The film sets up a fairly simple parallel between dancer and theatre director Rudra’s life and the opera he’s staging — an interpretation of the story of Chitrangada, a princess raised by her father as if she were a boy.Chitrangada’s life is complicated when she meets the prince Arjuna and falls in love. Since he believes her to be a man, she seeks a physical transformation so that he’ll see her for a beautiful woman. Her plan works, but she mourns the loss of a large piece of her identity and wishes for the prince to love her for whom she truly is.

Rudra (played by Ghosh) was born male and has long been ridiculed for his feminine gender presentation. When he falls in love with his troupe’s new percussionist, heroin addict Partho (played by popular Bengali actor Jisshu Sengupta), Rudra decides to undergo a sex change so they can legally adopt a child together.
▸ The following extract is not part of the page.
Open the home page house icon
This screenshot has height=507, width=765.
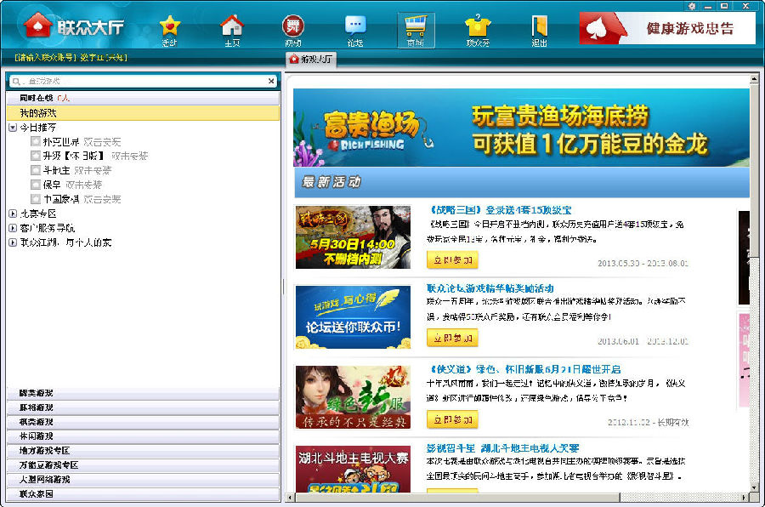point(232,26)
The film, released last year, is the centrepiece of the Queer Film Festival’s focus on Indian filmmaking. Its award-winning director was slated to attend the festival as a featured guest before he died unexpectedly of a heart attack in May.
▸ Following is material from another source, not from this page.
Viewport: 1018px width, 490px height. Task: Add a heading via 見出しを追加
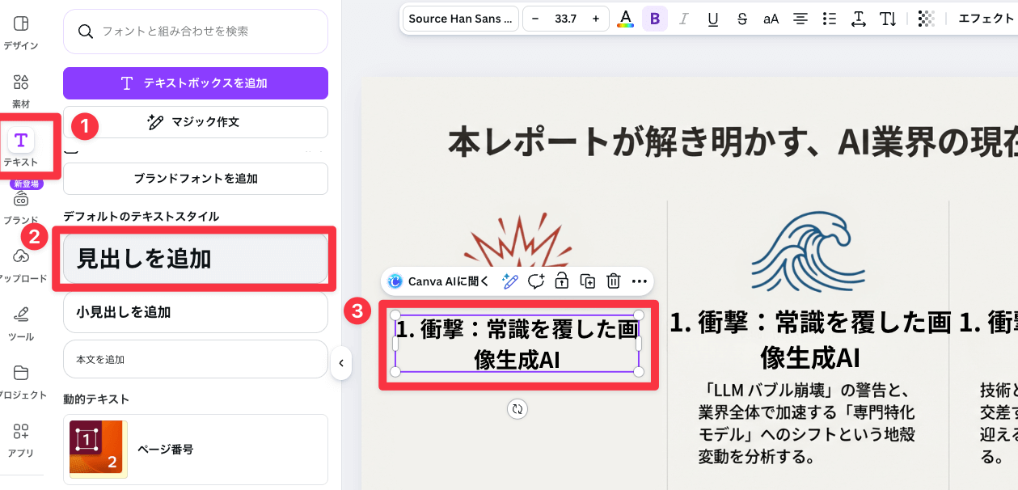pyautogui.click(x=195, y=260)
There are times in art when straightforwardness is trite. Words that would ring true in real life fail to translate into film and come out sounding cliché. But sometimes there’s nothing else to say and no other way to say it. Whether it’s a mother’s lament for her inability to accept her son or a man’s declaration that nothing, not even his own body, is permanent, Ghosh makes no move to soften the edges of the questions with which his characters grapple, telling their stories in plainspoken language and long, close shots.
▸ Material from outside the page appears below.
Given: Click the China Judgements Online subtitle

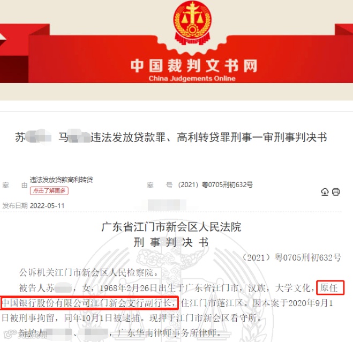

It’s a story about a search for self and for a place in the world. But underpinning the challenges the couple face is a question about the validity of normalcy and the desire to fit into a world that won’t make room for them.

About midway through Rudra’s surgeries, Partho comes back to the room they share and tells him that he has quit heroin, that he’s clean for good. When Rudra suggests they both deserve congratulations for the accomplishment, Partho bristles. Why, he asks. For your great martyrdom? Because you helped me normalize?

While the film focuses on transitions and on the reality of living in a typically either-or framework, it resists the notion of a binary, reflecting what Ghosh had described as his own gender fluidity.

 

The film’s pace is slow and its movement minimal, which is probably the only reason it gets away with so many flashbacks and devices that seem to lack follow-through. Much of the backstory is told through conversations between Rudra and his counsellor, Shubho, portrayed by musician and actor Anjan Dutt in a minimalist performance.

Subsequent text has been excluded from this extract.